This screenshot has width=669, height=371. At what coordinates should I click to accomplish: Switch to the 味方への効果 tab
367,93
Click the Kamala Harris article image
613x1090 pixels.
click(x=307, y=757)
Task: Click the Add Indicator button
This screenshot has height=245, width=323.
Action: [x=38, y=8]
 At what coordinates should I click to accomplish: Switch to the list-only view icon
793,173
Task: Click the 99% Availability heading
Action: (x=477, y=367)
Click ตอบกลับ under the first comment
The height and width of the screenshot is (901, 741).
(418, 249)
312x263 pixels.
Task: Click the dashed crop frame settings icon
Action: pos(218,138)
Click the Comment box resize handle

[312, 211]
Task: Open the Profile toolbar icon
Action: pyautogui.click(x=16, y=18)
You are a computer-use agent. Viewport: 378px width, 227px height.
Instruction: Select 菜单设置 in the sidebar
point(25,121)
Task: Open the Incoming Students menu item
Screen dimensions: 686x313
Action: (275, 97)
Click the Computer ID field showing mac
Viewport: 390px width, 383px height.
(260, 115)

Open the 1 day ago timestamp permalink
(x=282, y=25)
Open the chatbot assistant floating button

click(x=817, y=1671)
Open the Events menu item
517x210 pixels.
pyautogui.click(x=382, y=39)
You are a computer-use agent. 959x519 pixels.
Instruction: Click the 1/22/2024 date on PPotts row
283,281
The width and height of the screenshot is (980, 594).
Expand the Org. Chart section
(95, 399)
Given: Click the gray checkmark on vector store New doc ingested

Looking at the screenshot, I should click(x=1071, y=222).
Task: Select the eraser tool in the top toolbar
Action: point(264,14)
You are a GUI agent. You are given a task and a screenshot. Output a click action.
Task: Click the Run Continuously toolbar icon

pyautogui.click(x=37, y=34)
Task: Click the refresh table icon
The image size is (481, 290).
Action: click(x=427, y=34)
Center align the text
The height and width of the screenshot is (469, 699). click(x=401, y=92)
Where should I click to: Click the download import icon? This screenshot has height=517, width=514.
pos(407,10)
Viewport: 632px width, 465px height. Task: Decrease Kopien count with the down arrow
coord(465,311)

• **Work request**
Considering only the data above, return the lines in which "agent" occurs.

• **Output of the exercise**
You are a computer-use agent. Viewport: 378px width, 227px height.
You are a computer-use agent. 959x519 pixels.
You are a GUI agent. You are given a task and a screenshot. Output a click action.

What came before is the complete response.